When you’re in the dentist’s chair, the power imbalance between practitioner and patient becomes palpable. A masked figure looms over your recumbent body, wielding power tools and sharp metal instruments, doing things to your mouth you cannot see, asking you questions you cannot properly answer, and judging you all the while. The experience simultaneously invokes physical danger, emotional vulnerability, and mental limpness. A cavity or receding gum line can suddenly feel like a personal failure. When a dentist declares that there is a problem, that something must be done before it’s too late, who has the courage or expertise to disagree? When he points at spectral smudges on an X-ray, how are we to know what’s true? In other medical contexts, such as a visit to a general practitioner or a cardiologist, we are fairly accustomed to seeking a second opinion before agreeing to surgery or an expensive regimen of pills with harsh side effects. But in the dentist’s office—perhaps because we both dread dental procedures and belittle their medical significance—the impulse is to comply without much consideration, to get the whole thing over with as quickly as possible
The uneasy relationship between dentist and patient is further complicated by an unfortunate reality: Common dental procedures are not always as safe, effective, or durable as we are meant to believe. As a profession, dentistry has not yet applied the same level of self-scrutiny as medicine, or embraced as sweeping an emphasis on scientific evidence. “We are isolated from the larger health-care system. So when evidence-based policies are being made, dentistry is often left out of the equation,” says Jane Gillette, a dentist in Bozeman, Montana, who works closely with the American Dental Association’s Center for Evidence-Based Dentistry, which was established in 2007. “We’re kind of behind the times, but increasingly we are trying to move the needle forward.”
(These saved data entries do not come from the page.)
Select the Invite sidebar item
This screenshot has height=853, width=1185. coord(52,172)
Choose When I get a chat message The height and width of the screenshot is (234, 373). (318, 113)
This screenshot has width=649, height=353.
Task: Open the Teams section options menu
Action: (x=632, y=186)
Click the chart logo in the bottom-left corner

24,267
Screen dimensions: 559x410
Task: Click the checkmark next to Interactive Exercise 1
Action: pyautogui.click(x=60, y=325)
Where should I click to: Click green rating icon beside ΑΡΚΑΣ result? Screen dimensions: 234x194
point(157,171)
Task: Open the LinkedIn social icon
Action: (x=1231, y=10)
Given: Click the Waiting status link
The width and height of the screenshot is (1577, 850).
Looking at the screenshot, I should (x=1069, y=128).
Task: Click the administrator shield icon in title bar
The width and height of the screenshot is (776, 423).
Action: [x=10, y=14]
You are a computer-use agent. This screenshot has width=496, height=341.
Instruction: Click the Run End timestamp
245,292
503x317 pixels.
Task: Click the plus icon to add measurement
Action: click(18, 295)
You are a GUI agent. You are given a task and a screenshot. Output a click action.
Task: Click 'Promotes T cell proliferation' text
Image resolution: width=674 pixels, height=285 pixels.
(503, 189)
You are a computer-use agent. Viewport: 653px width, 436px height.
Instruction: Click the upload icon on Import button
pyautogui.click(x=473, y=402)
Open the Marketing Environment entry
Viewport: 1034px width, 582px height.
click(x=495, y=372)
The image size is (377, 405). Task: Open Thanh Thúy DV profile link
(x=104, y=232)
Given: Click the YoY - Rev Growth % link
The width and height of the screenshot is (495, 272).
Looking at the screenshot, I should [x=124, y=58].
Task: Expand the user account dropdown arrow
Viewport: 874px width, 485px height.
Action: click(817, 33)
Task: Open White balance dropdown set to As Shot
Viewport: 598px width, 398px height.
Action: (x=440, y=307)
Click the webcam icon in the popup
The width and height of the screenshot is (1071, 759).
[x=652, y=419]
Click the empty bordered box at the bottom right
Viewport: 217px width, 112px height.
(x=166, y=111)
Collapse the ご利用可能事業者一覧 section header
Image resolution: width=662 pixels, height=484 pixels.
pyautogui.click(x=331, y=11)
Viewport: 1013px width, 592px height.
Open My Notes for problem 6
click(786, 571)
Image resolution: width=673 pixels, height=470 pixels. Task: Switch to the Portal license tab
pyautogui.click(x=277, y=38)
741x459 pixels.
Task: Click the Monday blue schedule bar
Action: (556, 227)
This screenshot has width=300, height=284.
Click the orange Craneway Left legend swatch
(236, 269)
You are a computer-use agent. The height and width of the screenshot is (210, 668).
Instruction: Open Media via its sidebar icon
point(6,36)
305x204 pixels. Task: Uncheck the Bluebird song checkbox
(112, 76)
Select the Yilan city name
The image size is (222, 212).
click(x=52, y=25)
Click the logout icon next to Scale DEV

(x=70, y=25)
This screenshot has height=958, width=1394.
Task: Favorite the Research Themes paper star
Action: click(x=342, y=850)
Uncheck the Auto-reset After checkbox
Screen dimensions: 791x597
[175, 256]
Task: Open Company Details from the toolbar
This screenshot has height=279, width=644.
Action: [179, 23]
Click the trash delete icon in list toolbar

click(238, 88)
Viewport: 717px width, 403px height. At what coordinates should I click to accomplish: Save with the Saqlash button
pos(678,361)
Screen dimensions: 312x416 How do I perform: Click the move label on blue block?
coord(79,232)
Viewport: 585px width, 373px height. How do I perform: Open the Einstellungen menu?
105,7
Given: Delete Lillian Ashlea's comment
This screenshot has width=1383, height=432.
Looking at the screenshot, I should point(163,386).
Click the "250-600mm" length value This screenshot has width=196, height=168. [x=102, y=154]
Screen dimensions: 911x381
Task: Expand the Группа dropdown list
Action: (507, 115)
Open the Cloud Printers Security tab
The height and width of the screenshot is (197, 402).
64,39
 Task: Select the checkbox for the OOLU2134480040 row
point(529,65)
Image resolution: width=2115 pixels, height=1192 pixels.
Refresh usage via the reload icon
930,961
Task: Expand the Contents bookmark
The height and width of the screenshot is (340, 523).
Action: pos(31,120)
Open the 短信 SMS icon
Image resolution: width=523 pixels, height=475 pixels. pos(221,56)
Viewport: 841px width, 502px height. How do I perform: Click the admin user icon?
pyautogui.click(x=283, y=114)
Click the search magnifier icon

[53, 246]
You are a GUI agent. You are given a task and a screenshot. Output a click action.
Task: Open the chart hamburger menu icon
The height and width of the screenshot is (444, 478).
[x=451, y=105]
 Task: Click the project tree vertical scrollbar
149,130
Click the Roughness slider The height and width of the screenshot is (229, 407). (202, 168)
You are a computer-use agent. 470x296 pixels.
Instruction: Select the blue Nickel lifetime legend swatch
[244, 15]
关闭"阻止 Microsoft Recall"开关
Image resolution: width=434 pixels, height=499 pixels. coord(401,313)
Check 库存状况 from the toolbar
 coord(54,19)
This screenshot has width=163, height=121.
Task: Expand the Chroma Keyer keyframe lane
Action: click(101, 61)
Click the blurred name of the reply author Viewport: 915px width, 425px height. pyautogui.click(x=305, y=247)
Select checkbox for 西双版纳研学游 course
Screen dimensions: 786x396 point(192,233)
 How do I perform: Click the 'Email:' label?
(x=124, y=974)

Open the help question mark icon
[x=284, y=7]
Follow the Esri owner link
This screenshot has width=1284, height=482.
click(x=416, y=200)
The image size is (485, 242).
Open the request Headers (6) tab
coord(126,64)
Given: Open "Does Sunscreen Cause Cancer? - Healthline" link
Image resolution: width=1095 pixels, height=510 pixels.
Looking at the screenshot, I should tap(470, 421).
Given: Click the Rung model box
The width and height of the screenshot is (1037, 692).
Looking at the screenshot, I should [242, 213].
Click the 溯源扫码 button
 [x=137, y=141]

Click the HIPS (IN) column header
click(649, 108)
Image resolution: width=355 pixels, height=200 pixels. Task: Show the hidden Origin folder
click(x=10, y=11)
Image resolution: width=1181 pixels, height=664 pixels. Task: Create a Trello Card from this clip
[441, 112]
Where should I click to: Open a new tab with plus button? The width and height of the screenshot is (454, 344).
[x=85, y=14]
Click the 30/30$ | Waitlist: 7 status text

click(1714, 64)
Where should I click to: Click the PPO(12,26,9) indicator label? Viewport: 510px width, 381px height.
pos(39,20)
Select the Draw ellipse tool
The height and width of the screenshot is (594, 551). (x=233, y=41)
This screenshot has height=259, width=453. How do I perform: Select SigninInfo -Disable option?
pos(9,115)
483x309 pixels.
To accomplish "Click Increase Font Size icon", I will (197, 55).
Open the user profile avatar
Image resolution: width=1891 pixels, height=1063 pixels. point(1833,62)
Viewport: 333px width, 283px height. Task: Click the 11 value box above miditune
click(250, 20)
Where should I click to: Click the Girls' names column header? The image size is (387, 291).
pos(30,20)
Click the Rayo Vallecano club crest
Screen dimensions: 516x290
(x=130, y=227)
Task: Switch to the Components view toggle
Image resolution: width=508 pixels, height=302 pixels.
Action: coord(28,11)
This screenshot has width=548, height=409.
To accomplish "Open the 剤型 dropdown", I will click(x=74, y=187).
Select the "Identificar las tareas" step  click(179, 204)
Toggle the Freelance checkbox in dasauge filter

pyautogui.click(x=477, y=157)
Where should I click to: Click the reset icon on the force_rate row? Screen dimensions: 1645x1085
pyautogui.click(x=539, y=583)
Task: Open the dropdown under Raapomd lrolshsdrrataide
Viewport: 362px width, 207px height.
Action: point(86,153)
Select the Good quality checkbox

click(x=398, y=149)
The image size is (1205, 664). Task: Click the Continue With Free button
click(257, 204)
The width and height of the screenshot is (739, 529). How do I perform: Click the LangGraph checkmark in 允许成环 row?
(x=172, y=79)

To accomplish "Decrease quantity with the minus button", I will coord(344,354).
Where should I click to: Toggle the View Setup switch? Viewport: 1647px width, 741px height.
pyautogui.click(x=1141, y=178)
Consider the maxim that everyone should visit the dentist twice a year for cleanings. We hear it so often, and from such a young age, that we’ve internalized it as truth. But this supposed commandment of oral health has no scientific grounding. Scholars have traced its origins to a few potential sources, including a toothpaste advertisement from the 1930s and an illustrated pamphlet from 1849 that follows the travails of a man with a severe toothache. Today, an increasing number of dentists acknowledge that adults with good oral hygiene need to see a dentist only once every 12 to 16 months.
Many standard dental treatments—to say nothing of all the recent innovations and cosmetic extravagances—are likewise not well substantiated by research. Many have never been tested in meticulous clinical trials. And the data that are available are not always reassuring.